We leave the doctor and go to the mall to buy pillows and only pillows. No cute shoes on sale at Macys. No cute clothes for girls on sale at The Gap. Not even ice cream from Haagan Daz. We're on a mission.
Then we go to the grocery store/pharmacy and buy the special non-toxic but lice killing cleanser. And some dinner.
At home we strip the bedrooms and fill up the bags. The girls are great, helpful even. Despite the fact that live bugs are crawling all over their heads. Juju was not thrilled that her stuffed animals had to go live in a bag for a while but she got over it.
I was a fury of cleaning.
After the first load (of five) of laundry was in, I started on the girls. After reading the EIGHT pages of instructions (three from the doctor, five from the school which of course totally contradicted each other) I was ready to attack the wretched creatures (the bugs, not the children). In case you have to do it yourself, I've written this as instructions for you. Believe me, my instructions are about a thousand times clearer than any you're going to get if you (knock on wood) have to go through this.
Time to disinfect myself. Luckily my hair is super short and the process went a lot faster. The lice comb didn't actually drag out anything (besides hair - ow) that I could see, but there was probably something in there. Bastards. After I was done drying my hair it was so kinked out I looked like Billy Idol.
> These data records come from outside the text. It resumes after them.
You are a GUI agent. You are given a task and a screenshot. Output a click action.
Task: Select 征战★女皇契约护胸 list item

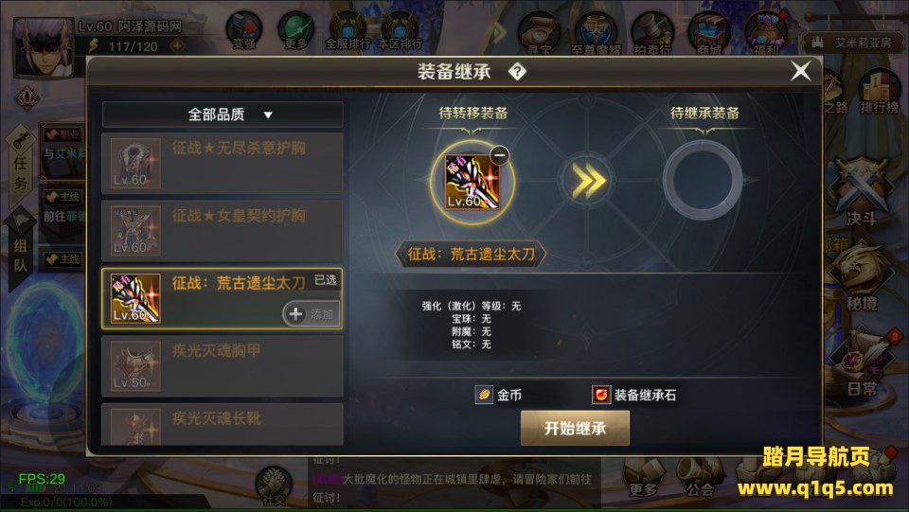pyautogui.click(x=223, y=231)
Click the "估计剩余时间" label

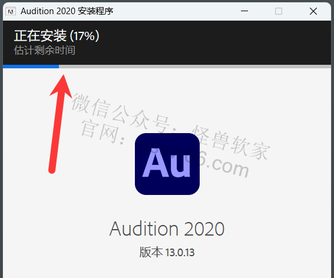click(x=45, y=50)
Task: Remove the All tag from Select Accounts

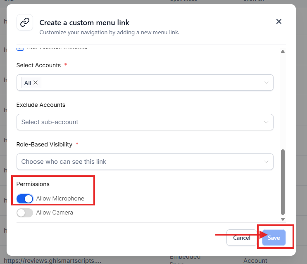Action: pyautogui.click(x=36, y=83)
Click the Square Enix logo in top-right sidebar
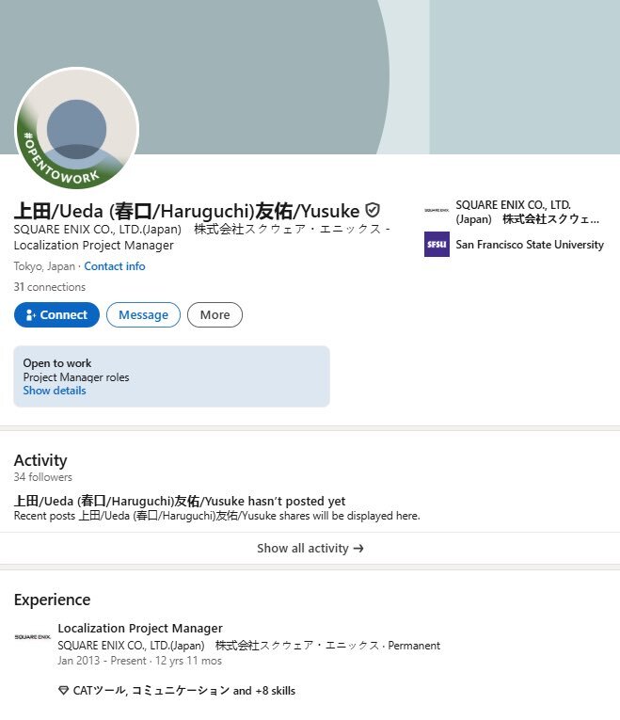The height and width of the screenshot is (720, 620). click(437, 212)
The whole hazmat process took a good six or seven hours, between doing the laundry, isolating the stuffed animals and treating/combing everyone's hair. Each kid's hair took over an hour at least.
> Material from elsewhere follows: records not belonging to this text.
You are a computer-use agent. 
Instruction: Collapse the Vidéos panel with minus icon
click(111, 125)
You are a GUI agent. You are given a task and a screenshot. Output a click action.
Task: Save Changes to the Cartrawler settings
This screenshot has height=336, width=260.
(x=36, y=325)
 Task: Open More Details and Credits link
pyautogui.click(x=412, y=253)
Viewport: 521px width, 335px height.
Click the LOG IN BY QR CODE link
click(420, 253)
The next day the girls went back to school with a doctor's note. The note not being good enough (and no, I don't blame the school for being cautious), each girl had to go to the office so someone wearing latex gloves could pick through their hair. Juju did her check up alone (with me), but there were two other girls with Cassandre, which made her feel about a million times better. Especially once the school pronounced her "lice-free."
We will have to repeat the hair treatments once a week for the next two weeks to be sure we got them all, especially since the lice is so rampant at both schools.
But at least the itching has stopped.